You need to agree to share your contact information to access this model

By clicking "Agree and Access" you acknowledge the Privacy Policy and consent to receive offers and updates. You can unsubscribe at any time.

LTX-2.3 22B IC-LoRA Reference Sheet Control

This is an IC-LoRA trained on top of LTX-2.3-22B, which conditions video generation on a reference sheet — a single composite image inventorying the characters, props, and location of a scene — so that generated videos keep those elements visually consistent.

It is based on the LTX-2.3 foundation model.

Model Files

ltx-2.3-22b-ic-lora-ingredients-0.9.safetensors

Model Details

Base Model: LTX-2.3-22B (dev)
Training Type: IC-LoRA (in-context LoRA)
Control Type: Reference-sheet conditioning — character / prop / location identity carried into the generated video
Reference Downscale Factor: 1 (the reference is provided at the same resolution as the output)
Pipeline details: The reference sheet is supplied as a static video (the still sheet looped to the output's length and frame rate). The model is trained with a video_to_video strategy over reference latents; no extra color/space transforms are applied at inference.

Intended Use & Out-of-Scope

Intended use: Generating short video clips that stay faithful to a supplied reference sheet — keeping recurring characters (face and costume), handled props, and the set/location consistent with the sheet while following an action described in the prompt.

Out of scope: This is not a general text-to-video model — it expects a reference sheet as conditioning. It was trained at a single resolution / length bucket (768×448, 121 frames, 24 fps); other resolutions, much longer clips, or use without a reference sheet are out of distribution. It does not reproduce identities that are absent from the supplied sheet.

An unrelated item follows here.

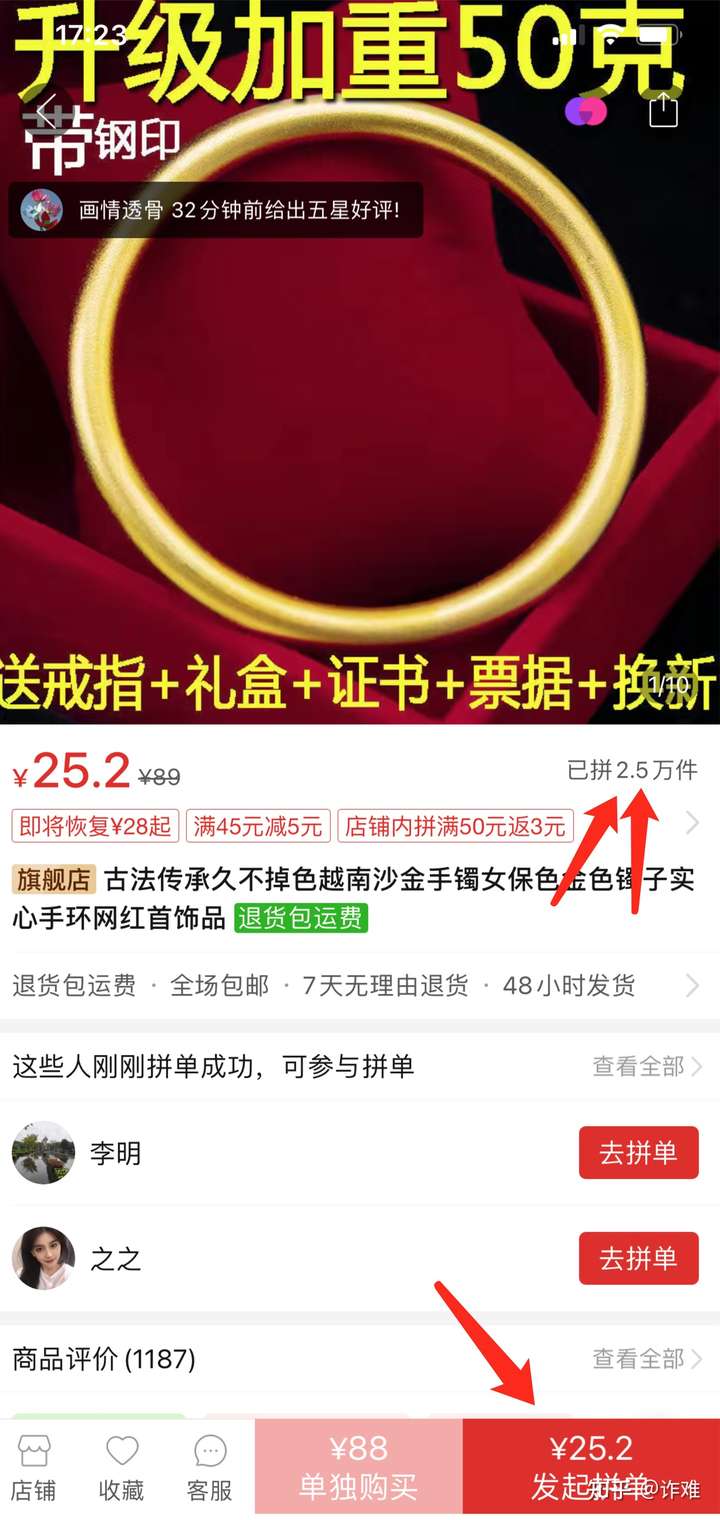
Task: Expand the service guarantees row
Action: tap(360, 985)
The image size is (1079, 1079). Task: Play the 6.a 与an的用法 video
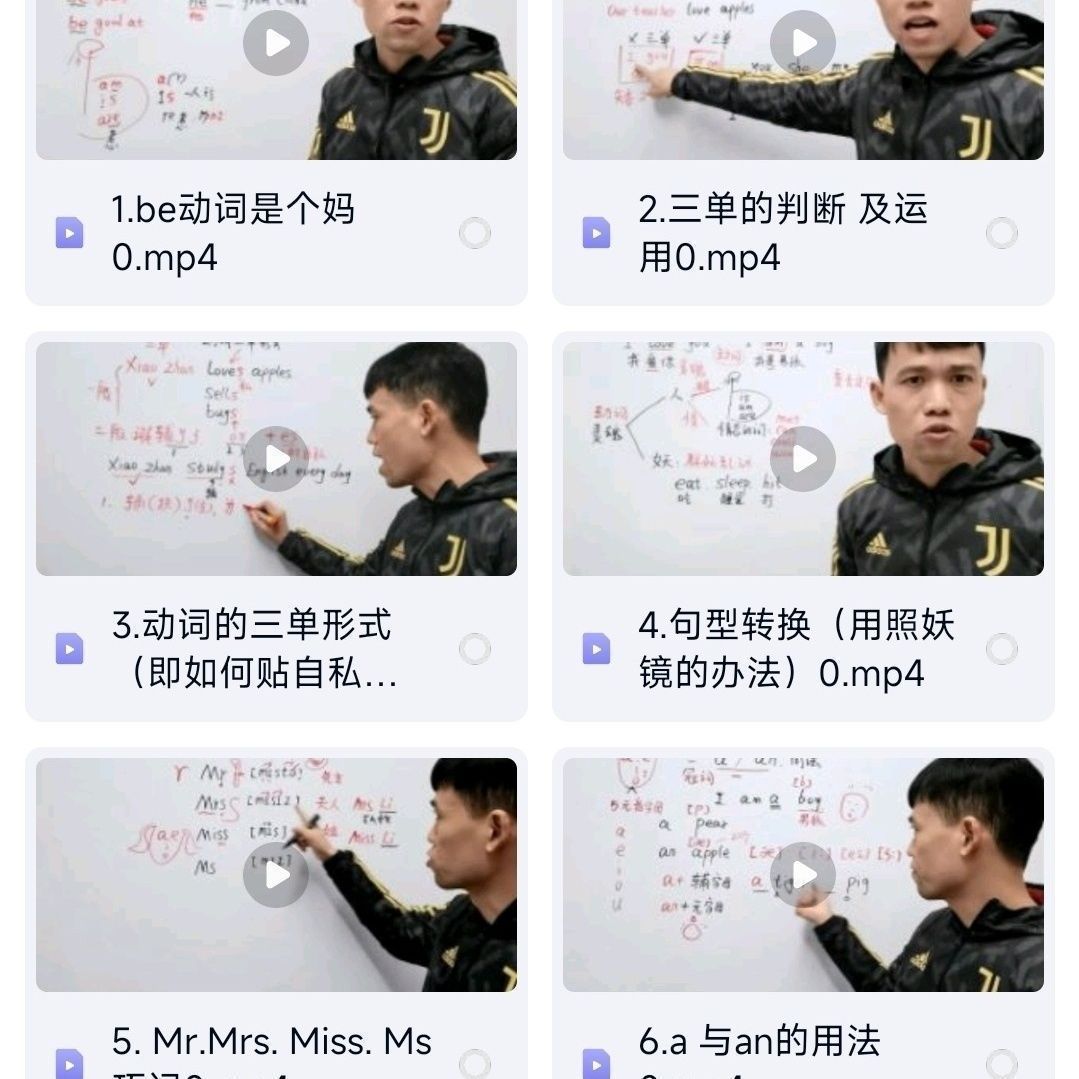coord(802,875)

Control Signal Requirements

Control signal type: Reference sheet — a single composite image with one clean panel per distinct visual element (each character as a face close-up + body turnaround, each prop as a product-style render, and one clean location panel), laid out on a black background with no text.
Expected input: A static video built from the reference sheet, looped to match the output clip's length and frame rate, at the output resolution (downscale factor 1).
Preprocessing: Author the reference sheet with the element-driven reference-sheet generator, then loop the still into a static video. Frame count must be ≥ 121 so the reference-encoding / 121-frame read bucket is satisfied; all targets in training were ≥ 121 frames.
Alignment: The reference video should match the output resolution and frame rate; its frame count must be at least the output length (clamped to ≥ 121).

How It Works

The prompt is split into two labeled parts, matching how the model was trained:

Reference sheet: <description of the panels in the sheet — characters, props, location>

Generated video: <description of the action / shot you want generated>

At inference the reference sheet (as a static video) supplies the what things look like, and the Generated video: portion of the prompt supplies the what happens. The model reads the reference latents in-context and renders a new clip whose characters, props, and setting match the sheet.

Usage

🔌 ComfyUI

Copy the LoRA weights into models/loras.
Load the LTX-2.3-22B base model and add lora_weights_step_12000.safetensors as the LoRA.
Start at strength 1.0 and adjust to taste.
Use an IC-LoRA / reference workflow from the LTX-2 ComfyUI repository, which already wires the reference (control) input. Connect the reference-sheet static video as the control/reference input; a generic LoRA loader that ignores the reference path will not apply the conditioning. See the IC-LoRA docs.

Recommended Settings

LoRA strength / weight: 1.4
Inference steps: 30
Guidance scale: 4.0
Resolution & frames: 768×448, 121 frames, 24 fps (the trained bucket — best results here)
Prompting: Use the two-part Reference sheet: … / Generated video: … structure above. The Reference sheet: text should describe the panels present; the Generated video: text drives the action. Suggested negative prompt: worst quality, inconsistent motion, blurry, jittery, distorted. Validation used spatiotemporal guidance (STG, mode stg_v, block 29, scale 1.0), which can help motion stability.

References

Code: GitHub Repository
IC-LoRA docs: docs.ltx.video — IC-LoRA usage guide

Tips & Troubleshooting

Bigger panels carry over better: The more space an element takes up in the reference image, the more faithfully it carries over into the generated video. Give important characters/props larger, more prominent panels rather than small or crowded ones.
Identity drift: If a character's face or costume drifts, make sure the reference sheet has a clean, front-facing close-up and full turnaround for that character, and that its panel isn't cluttered or text-laden.
Element not appearing: The model only reproduces elements present on the sheet — add a dedicated panel for any prop/character you need to persist, and describe it in the Reference sheet: portion of the prompt.
Reference too short: The reference static video must be ≥ 121 frames; shorter references break the reference-encoding bucket.

Dataset

The model was trained using a proprietary dataset of video clips paired with generated reference sheets.

Training

Technique: IC-LoRA (rank 128, alpha 128, dropout 0.0) on the DiT transformer — attn1/attn2 q/k/v/out projections and the feed-forward layers.
Hyperparameters: bf16 mixed precision, AdamW-8bit, gradient checkpointing, batch size 1, gradient accumulation 1, max grad norm 1.0, seed 42. Learning rate: 1.3e-4 (linear scheduler) for the first 6,000 steps, then a low constant 1.3e-5 for the continuation to 12,000.
Strategy: video_to_video over reference latents, first_frame_conditioning_p 0.0, reference downscale factor 1.
Steps: 12,000 (recommended checkpoint: step 12,000).
Infrastructure: LTX-2 Community Trainer, 8× GPU DDP.